Preservation of Language Understanding Capabilities in Speech-aware Large Language Models
Marek Kubis, Paweł Skórzewski, Iwona Christop, Mateusz Czyżnikiewicz, Jakub Kubiak, Łukasz Bondaruk, Marcin Lewandowski
TL;DR
Preserving language understanding when LLMs are accessed via speech is a critical but under-explored problem. The authors introduce C3T, a cross-modal capabilities conservation test that uses a voice-cloning TTS engine to synthesize diverse speakers and evaluate textual tasks in speech form, focusing on fairness across speakers and cross-modal robustness. By curating a subset of Open LLM Leaderboard v2 and BIG-Bench-Hard tasks suitable for spoken delivery, and by defining speaker-aware metrics, they demonstrate that speech input can induce notable accuracy drops and uneven performance across demographic groups, even for strong models.

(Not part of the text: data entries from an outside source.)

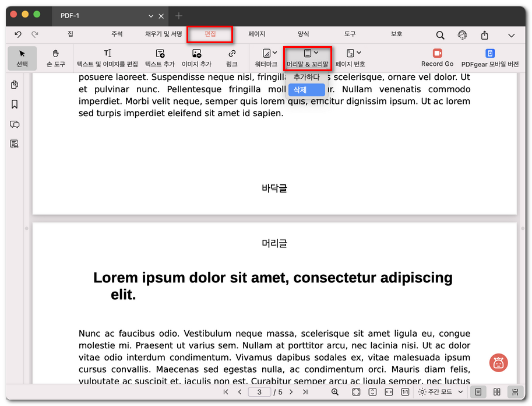Click the 링크 link tool
The width and height of the screenshot is (532, 406).
(x=231, y=58)
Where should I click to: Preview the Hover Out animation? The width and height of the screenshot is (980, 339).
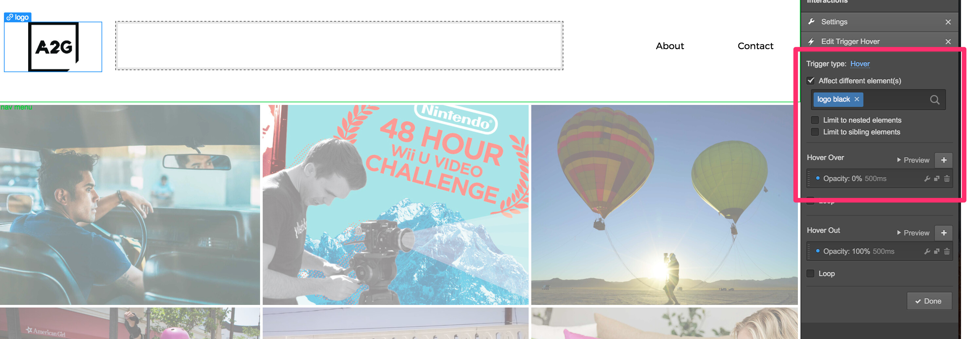click(913, 233)
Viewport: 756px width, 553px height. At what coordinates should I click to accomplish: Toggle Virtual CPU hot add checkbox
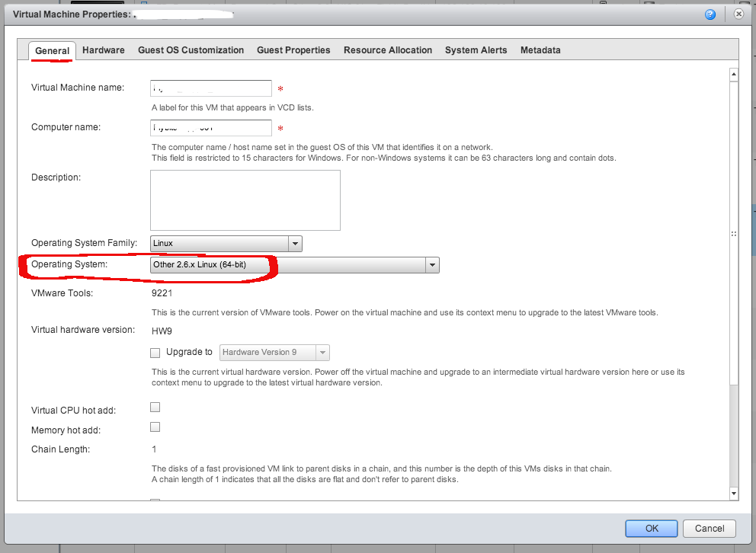(x=155, y=408)
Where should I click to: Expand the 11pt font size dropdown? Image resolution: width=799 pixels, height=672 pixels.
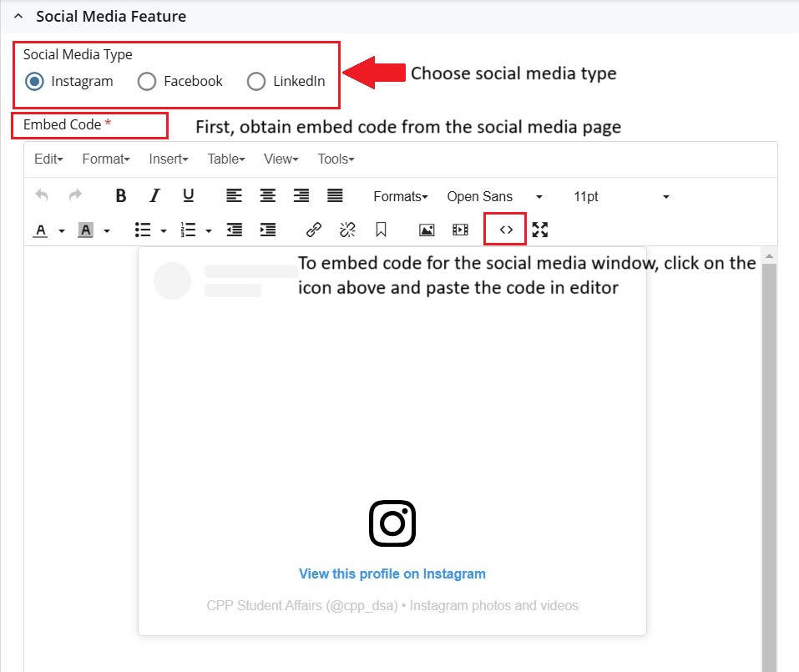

The work provides a scalable framework for evaluating speech-aware LLMs and highlights cross-modal inconsistencies, underscoring the need for fairness-aware evaluation in multimodal NLP.
Abstract
The paper presents C3T (Cross-modal Capabilities Conservation Test), a new benchmark for assessing the performance of speech-aware large language models. The benchmark utilizes textual tasks and a voice cloning text-to-speech model to quantify the extent to which language understanding capabilities are preserved when the model is accessed via speech input. C3T quantifies the fairness of the model for different categories of speakers and its robustness across text and speech modalities.